# Zero-Shot Abstractive Summarization using T5

This notebook demonstrates how to use a pretrained **T5** model in a *zero-shot* setting for summarization. The model is not fine-tuned on the target data — we simply prepend the instruction `summarize:` to the input and let the model generate a summary.


In [7]:
import warnings
warnings.filterwarnings('ignore')

In [None]:
!pip install transformers torch datasets accelerate sentencepiece --quiet

### 🔹 Step 1: Load Pretrained T5 Model and Tokenizer

We use the lightweight `t5-small` model. For better results, you can try `t5-base` or `t5-large`.


In [None]:
from transformers import T5Tokenizer, T5ForConditionalGeneration
import torch

model_name = "t5-small"  # Try 't5-base' or 't5-large' for better results
tokenizer = T5Tokenizer.from_pretrained(model_name)
model = T5ForConditionalGeneration.from_pretrained(model_name)

### 🔹 Step 2: Define Input Text

You can test the summarization capability with any long text. Here's a sample news-style paragraph.


In [None]:
# Sample long text input
text = """
Apple Inc. is planning to release a new line of MacBooks in late 2025. The new laptops are expected to be powered by a new M4 chip and will include performance improvements and longer battery life. Analysts predict this launch will help Apple regain its lead in the laptop market. In addition, the company is rumored to be working on AI integration for macOS, enabling more personalized and intelligent user experiences.
"""

# Add summarization prompt
input_text = "summarize: " + text

### 🔹 Step 3: Tokenize the Input

The input is truncated to a maximum of 512 tokens and converted into token IDs.


In [None]:
inputs = tokenizer.encode(input_text, return_tensors="pt", max_length=512, truncation=True)

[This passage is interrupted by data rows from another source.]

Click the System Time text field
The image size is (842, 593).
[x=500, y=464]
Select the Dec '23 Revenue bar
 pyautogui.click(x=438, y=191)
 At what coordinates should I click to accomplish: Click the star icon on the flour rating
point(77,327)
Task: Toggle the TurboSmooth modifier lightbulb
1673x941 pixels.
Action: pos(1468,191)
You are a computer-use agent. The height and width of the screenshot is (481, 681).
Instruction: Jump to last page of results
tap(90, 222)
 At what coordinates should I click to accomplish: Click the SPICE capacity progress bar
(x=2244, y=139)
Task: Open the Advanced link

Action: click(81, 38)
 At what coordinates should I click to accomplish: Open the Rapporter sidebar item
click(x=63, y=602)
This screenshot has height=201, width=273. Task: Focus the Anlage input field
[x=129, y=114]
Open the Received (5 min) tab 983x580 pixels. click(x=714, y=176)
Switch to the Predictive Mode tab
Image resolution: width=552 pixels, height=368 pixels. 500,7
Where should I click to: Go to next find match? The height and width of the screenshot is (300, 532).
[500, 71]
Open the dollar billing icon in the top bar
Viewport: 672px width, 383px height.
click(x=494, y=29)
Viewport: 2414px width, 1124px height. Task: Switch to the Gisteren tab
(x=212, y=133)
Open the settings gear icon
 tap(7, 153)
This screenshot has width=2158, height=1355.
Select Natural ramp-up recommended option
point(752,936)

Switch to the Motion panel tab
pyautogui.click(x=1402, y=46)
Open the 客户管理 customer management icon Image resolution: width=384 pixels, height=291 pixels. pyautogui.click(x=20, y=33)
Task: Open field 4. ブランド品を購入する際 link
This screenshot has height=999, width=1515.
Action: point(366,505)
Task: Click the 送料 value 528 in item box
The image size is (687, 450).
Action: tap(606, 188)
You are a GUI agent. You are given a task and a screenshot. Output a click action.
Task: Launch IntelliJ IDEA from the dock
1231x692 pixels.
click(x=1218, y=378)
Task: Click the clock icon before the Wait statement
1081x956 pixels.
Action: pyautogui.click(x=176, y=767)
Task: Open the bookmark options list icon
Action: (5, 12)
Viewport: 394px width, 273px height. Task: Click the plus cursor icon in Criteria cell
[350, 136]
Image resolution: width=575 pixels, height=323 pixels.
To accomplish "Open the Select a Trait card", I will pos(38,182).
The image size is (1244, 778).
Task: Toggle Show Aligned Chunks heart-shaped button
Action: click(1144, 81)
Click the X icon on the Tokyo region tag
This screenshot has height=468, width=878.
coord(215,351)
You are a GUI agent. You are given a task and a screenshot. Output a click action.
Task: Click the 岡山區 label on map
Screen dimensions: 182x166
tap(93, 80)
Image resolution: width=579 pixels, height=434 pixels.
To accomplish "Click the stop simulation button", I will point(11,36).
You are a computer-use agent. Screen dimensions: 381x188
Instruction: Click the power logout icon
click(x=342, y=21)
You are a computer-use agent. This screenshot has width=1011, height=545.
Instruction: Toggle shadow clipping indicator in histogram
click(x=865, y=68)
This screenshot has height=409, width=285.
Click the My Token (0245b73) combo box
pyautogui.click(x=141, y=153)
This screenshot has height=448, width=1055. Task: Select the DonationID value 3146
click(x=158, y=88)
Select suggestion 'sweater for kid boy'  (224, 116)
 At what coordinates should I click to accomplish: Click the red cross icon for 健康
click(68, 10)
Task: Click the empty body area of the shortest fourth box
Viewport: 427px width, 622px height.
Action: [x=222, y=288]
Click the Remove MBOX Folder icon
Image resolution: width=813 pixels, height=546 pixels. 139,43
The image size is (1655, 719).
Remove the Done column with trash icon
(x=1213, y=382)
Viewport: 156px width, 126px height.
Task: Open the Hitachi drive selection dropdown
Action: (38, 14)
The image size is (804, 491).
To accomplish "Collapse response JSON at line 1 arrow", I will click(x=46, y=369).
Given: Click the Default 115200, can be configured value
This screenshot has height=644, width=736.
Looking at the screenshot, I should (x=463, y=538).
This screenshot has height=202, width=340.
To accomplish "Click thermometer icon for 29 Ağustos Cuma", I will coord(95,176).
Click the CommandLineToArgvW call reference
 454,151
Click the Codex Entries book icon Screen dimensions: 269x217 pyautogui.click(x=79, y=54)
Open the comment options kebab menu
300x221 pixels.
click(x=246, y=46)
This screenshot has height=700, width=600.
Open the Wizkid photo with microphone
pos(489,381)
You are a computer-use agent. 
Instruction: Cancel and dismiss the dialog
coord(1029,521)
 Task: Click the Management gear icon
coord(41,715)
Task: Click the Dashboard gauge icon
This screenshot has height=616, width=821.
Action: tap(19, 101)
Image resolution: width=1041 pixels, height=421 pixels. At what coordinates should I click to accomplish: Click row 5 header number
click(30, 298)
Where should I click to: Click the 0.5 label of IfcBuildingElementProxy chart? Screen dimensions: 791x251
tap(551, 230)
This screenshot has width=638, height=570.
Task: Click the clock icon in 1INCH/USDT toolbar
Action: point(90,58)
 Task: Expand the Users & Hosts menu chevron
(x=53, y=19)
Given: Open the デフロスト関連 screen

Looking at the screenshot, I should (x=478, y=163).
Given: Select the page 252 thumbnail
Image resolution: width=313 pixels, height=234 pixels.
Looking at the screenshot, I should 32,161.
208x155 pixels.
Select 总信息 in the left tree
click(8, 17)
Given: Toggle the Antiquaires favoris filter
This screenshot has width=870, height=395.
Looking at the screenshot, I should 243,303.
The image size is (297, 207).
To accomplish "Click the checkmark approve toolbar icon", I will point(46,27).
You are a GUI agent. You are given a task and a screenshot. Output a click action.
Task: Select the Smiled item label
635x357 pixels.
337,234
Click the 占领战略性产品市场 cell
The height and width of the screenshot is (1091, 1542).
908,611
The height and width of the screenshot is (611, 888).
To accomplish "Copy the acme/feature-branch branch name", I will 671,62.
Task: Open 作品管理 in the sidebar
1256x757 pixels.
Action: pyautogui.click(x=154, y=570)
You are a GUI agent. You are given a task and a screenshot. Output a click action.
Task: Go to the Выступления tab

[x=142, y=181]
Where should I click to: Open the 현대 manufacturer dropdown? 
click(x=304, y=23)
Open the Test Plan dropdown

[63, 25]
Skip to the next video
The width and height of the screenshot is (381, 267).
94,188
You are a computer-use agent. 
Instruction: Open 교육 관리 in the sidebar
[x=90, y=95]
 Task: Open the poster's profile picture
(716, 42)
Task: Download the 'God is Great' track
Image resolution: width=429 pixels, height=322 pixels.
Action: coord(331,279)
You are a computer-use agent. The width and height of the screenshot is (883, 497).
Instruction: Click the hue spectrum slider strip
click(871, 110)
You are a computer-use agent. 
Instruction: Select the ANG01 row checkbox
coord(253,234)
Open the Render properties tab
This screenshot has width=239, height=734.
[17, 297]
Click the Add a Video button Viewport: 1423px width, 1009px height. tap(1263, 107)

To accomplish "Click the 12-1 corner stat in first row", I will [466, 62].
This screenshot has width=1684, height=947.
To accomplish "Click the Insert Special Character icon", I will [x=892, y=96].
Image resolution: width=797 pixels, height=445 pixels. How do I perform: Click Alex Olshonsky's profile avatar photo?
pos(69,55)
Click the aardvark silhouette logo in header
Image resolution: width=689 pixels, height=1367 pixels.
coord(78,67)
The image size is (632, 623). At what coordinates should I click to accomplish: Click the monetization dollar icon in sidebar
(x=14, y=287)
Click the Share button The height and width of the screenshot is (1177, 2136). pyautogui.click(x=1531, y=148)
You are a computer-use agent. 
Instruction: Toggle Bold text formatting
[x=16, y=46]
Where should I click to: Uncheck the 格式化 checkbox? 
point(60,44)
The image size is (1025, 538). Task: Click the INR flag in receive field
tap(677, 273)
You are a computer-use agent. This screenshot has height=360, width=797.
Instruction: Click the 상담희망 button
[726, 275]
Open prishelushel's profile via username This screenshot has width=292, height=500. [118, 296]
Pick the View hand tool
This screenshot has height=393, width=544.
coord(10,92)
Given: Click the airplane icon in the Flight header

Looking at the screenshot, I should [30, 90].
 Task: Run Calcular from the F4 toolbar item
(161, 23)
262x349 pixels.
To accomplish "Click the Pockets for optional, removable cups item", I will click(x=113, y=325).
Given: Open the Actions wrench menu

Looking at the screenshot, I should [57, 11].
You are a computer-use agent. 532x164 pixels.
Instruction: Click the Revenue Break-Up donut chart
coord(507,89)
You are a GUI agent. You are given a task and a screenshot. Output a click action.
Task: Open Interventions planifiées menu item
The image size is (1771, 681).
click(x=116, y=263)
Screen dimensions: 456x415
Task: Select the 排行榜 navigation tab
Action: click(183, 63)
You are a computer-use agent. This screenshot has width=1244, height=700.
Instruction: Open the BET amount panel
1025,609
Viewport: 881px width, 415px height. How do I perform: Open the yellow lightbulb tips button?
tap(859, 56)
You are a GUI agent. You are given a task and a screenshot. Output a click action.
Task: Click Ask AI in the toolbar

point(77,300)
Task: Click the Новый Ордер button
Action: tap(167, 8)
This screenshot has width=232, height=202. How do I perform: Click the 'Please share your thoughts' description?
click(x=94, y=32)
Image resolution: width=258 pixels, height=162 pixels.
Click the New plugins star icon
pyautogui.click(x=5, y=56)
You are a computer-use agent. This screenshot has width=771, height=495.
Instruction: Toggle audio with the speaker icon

### 🔹 Step 4: Generate the Summary

Use beam search with custom parameters to improve summary quality.


In [None]:
summary_ids = model.generate(
    inputs,
    max_length=180,
    min_length=30,
    length_penalty=2.0,
    num_beams=4,
    early_stopping=True
)

### 🔹 Step 5: Decode and Display the Summary


In [None]:
summary = tokenizer.decode(summary_ids[0], skip_special_tokens=True)
print("\n📌 Summary:\n", summary)


📌 Summary:
 the new laptops are expected to be powered by a new M4 chip. the company is rumored to be working on AI integration for macOS.